TASK GOAL
From the data that follows, print exactly the lines starting at the one containing "Image resolution: width=1024" and ending at the one containing "Task: Navigate to the Home breadcrumb link"; include both of them and nothing more.

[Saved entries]
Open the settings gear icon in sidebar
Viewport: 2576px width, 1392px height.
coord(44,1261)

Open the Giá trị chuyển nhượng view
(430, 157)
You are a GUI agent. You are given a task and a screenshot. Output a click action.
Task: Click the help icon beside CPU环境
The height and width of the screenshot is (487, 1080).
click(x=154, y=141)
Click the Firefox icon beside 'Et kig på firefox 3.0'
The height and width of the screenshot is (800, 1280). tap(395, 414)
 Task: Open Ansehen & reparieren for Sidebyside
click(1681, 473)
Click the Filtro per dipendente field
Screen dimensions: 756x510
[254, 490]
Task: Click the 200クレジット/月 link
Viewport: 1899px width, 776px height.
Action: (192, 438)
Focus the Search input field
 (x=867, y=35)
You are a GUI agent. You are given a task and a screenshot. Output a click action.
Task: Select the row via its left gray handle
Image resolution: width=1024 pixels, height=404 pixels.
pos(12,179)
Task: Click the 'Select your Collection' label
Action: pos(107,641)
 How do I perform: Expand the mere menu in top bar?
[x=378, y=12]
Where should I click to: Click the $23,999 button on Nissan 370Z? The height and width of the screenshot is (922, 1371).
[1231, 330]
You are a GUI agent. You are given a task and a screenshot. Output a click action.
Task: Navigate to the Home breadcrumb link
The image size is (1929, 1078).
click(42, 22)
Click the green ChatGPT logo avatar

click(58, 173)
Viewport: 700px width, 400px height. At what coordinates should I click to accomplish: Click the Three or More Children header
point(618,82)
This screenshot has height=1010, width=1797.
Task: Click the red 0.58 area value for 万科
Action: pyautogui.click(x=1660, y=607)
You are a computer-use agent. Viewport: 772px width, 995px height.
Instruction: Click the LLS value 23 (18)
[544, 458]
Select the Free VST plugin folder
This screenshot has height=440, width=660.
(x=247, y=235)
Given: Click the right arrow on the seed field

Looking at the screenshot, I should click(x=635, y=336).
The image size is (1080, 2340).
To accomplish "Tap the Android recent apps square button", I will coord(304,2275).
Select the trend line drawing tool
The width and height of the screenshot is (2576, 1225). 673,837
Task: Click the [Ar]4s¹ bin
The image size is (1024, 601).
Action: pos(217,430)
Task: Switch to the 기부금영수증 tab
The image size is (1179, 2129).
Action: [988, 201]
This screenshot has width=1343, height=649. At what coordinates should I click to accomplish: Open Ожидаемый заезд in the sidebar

RESPONSE BOX
Image resolution: width=1024 pixels, height=404 pixels.
pos(12,179)
Task: Click the 'Select your Collection' label
Action: pos(107,641)
 How do I perform: Expand the mere menu in top bar?
[x=378, y=12]
Where should I click to: Click the $23,999 button on Nissan 370Z? The height and width of the screenshot is (922, 1371).
[1231, 330]
You are a GUI agent. You are given a task and a screenshot. Output a click action.
Task: Navigate to the Home breadcrumb link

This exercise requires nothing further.